Answering The Question: Do Fish Sleep?

Do fish sleep?  This is the kind of question that might flit into your mind as you dropping flakes into your aquarium in the morning or late at night when coming home, your own eyelids heavy.  Sometimes fish seem just to sit there, hiding behind the faux sunken ship in your aquarium, but their eyes look open.  Are they sleeping?  Is that what fish sleep looks like?

About Fish Sleep

You may have heard that sharks never stop moving, they keep on moving even when they are “asleep”.  This may have lead you to wonder how exactly this can work.  If you are asleep and you are moving, does that mean that you are just swimming blind?  Will a sleep shark just swim right into another fish or a wall or net without knowing it?  Do they wake up and suddenly wonder where they are?  Alternatively, do they wake up somehow, or have some sort of alarm that warns them when they are in trouble?

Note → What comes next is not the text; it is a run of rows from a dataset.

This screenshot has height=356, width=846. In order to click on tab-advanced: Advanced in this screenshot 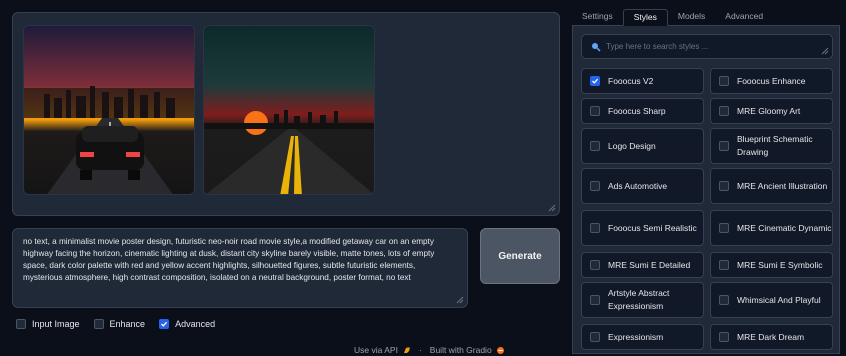, I will do `click(744, 18)`.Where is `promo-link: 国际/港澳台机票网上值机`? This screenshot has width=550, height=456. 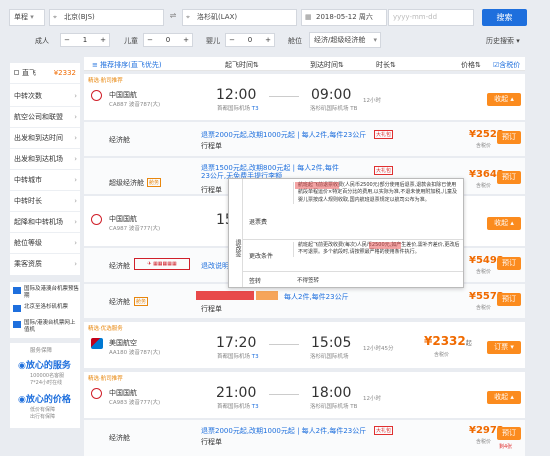
promo-link: 国际/港澳台机票网上值机 is located at coordinates (46, 329).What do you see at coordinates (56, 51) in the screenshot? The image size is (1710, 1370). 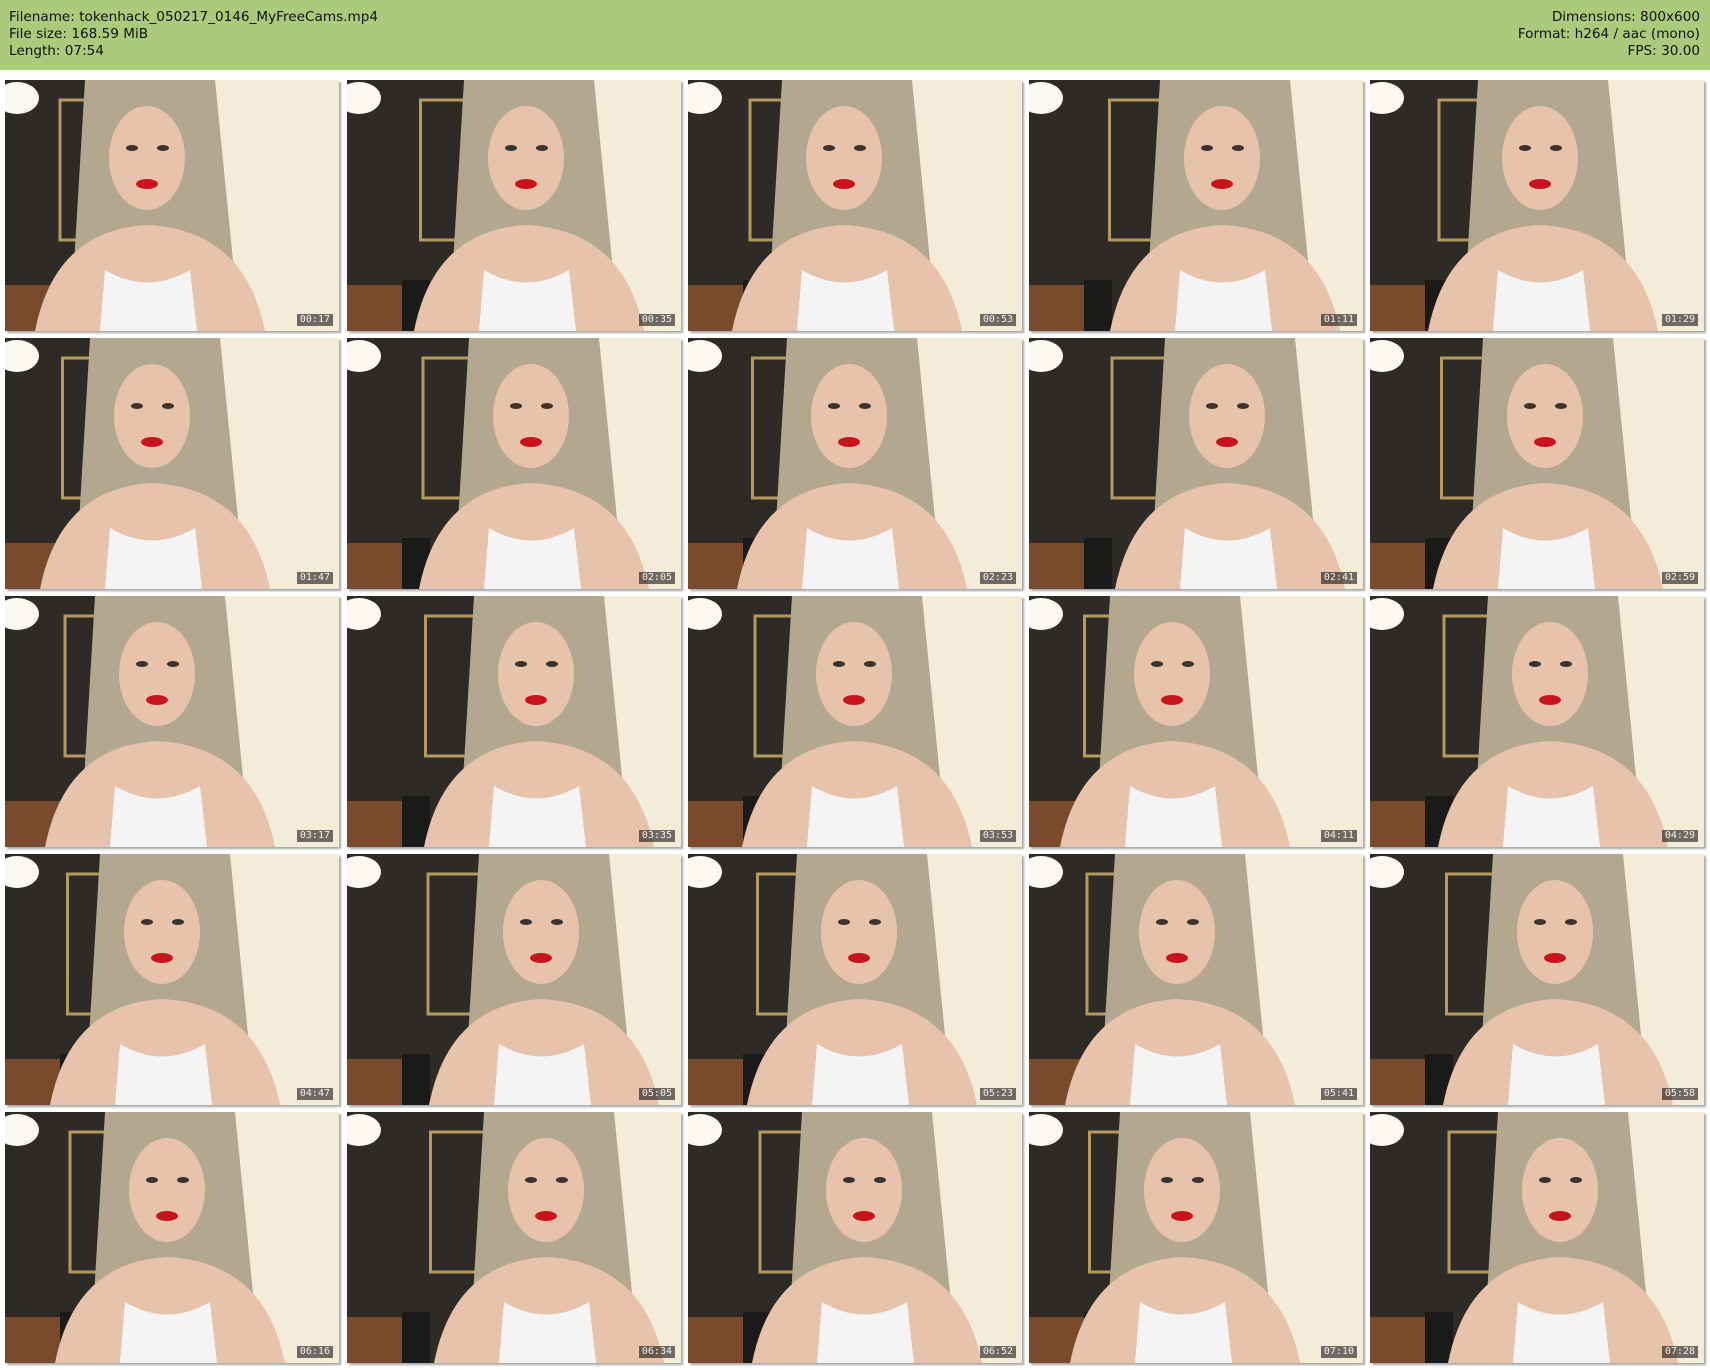 I see `length-text: Length: 07:54` at bounding box center [56, 51].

Well, to begin, fish do take on an activity that resembles sleep.  Just about every kind of fish we know about goes into non-active state that might be the equivalent of human sleep.  Some fish will literally stop all action and sit still.  Bass, for example, who anglers know are basically nocturnal fish, will find a nice cave-like area—say under a fallen log, and sit there not doing anything.  Many kinds of school fish will break into smaller groups and sit motionless during a certain period of the day in what seems to be a resting state as well.

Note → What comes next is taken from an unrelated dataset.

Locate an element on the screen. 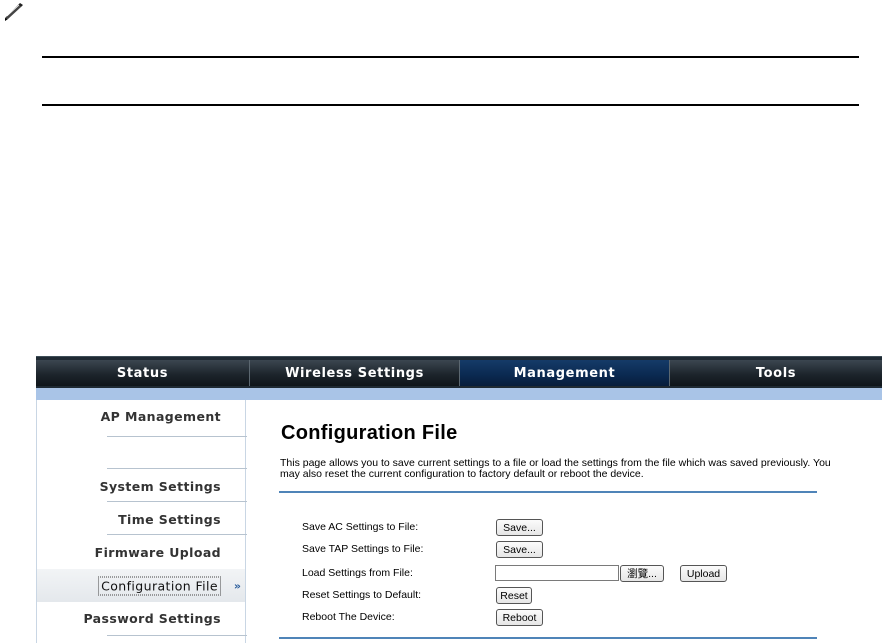  sub-nav-bar is located at coordinates (459, 394).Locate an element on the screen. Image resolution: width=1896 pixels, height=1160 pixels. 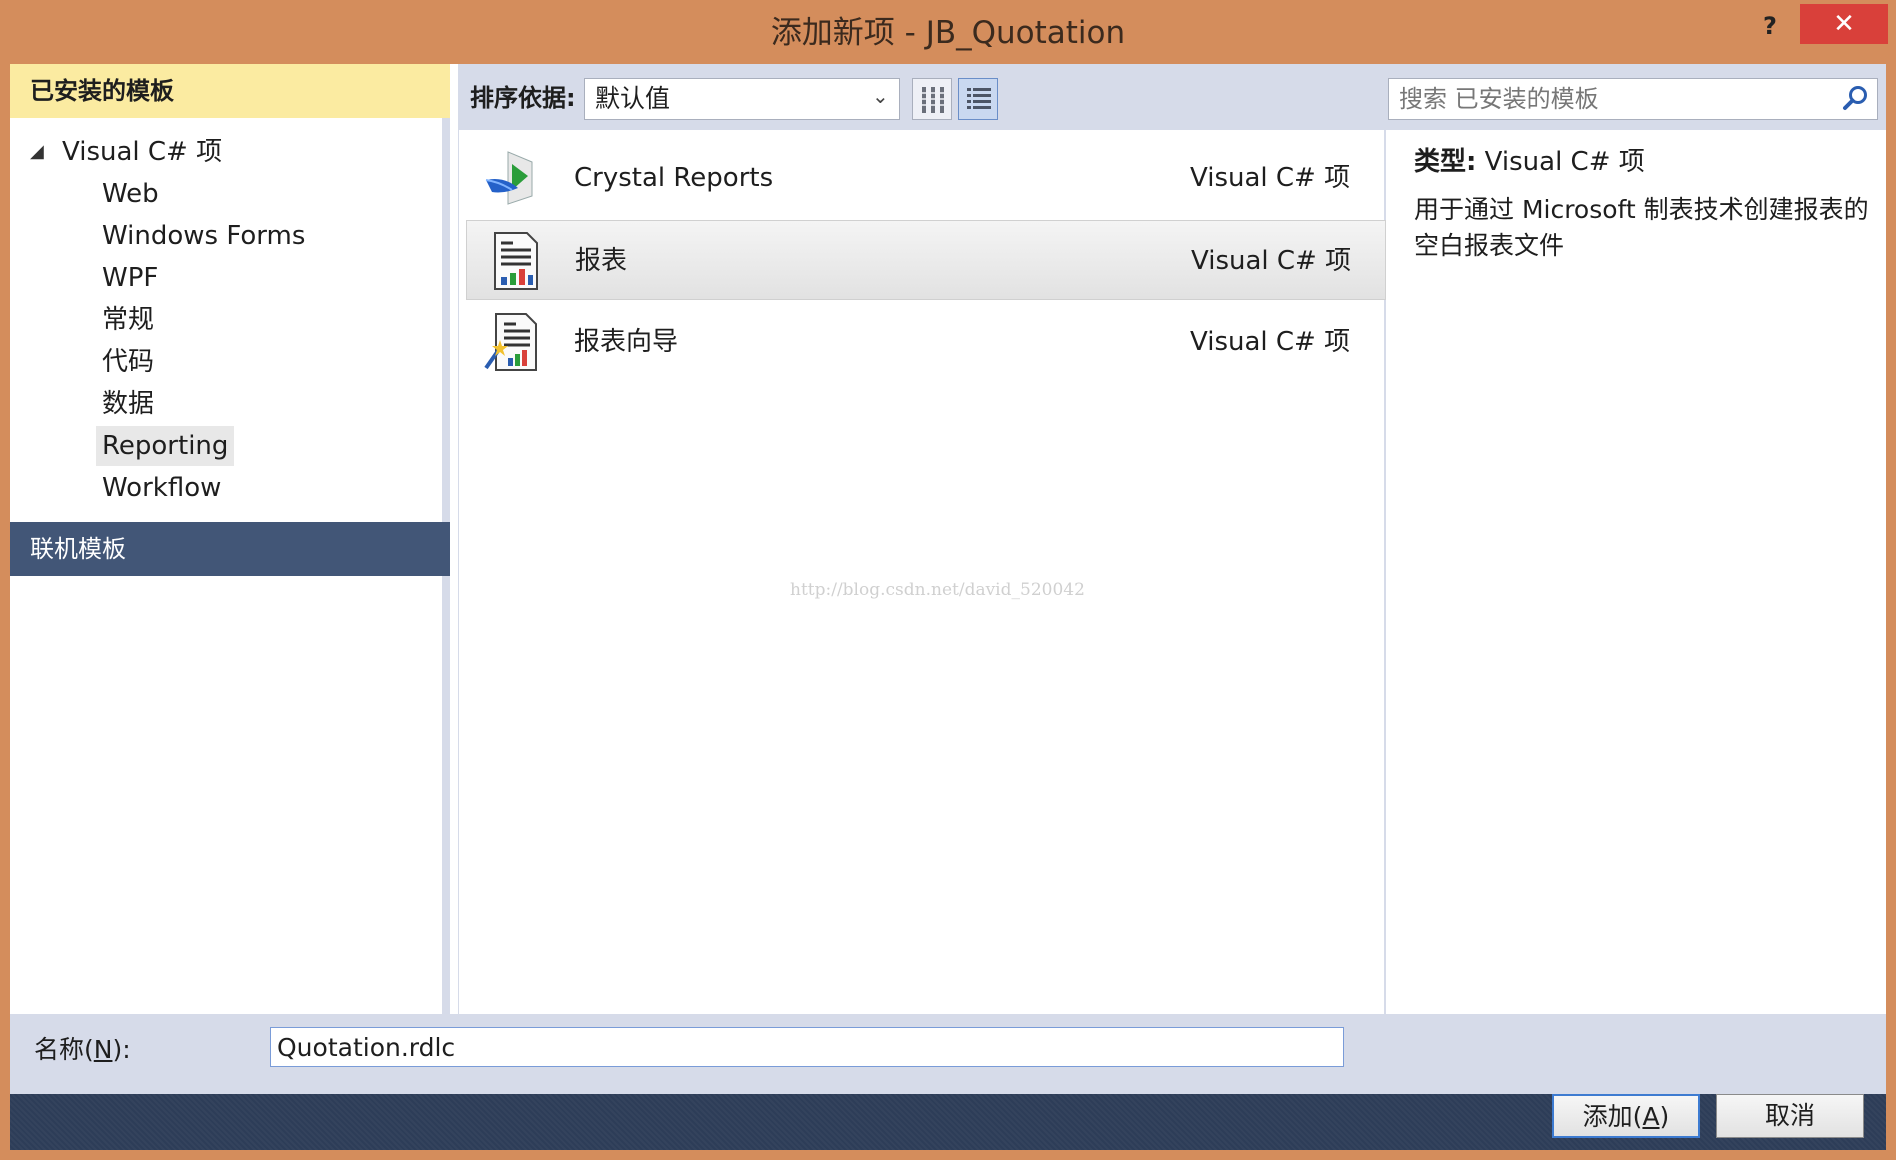
search-icon is located at coordinates (1855, 99).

For some fish, it is less clear if their lack of activity has to do with sleep or preservation.  Fish along the coral reef will often spend the day doing their business but hide at nighttime when the visibility is bad and they are in greater danger.  The vast majority of fish have some kind of an inactive period that we could consider as “sleep.”

See Related: Shovel Nose Shark

Do Sharks Sleep?

One of the great mysteries is the question of whether sharks sleep.  Sharks, unlike other kinds of ocean dwellers, never go down into a cave, stop along the surface, and have an inactive period where they just float there.  In fact, if they did this they would die because the only way they can breathe is by moving watering through their gills by continuing to swim.

Scientists think however, that sharks may have a sleeping state when they swim straight for long periods.  This kind of line swimming is suggestive of an animal that does not have a lot of mental activity and may indeed be the shark equivalent of sleep.

Human Implications

So what is the importance of this question?  You might be surprised to learn that scientists actually don’t fully understand why we humans sleep.  From an evolutionary perspective, it doesn’t fully make sense, since you would think that being awake would be more likely to keep our ancestors from being eaten by lions.  We know however, that being able to get an adequate amount of sleep is vital to human health and mental stability, so this has lead researchers to consider whether a sleeping state is a necessary condition for the economics of mental activity, consciousness, and memory building.  In other words, perhaps our ability to rest our minds has allowed us to advance to create society and art and science.

Ironically, the answer to the meaning of sleep might partially be found by studying animals that don’t share our sleeping habits.  This would, of course, bring whole to meaning to the Soprano’s phrase, “Sleeping with the fishes.”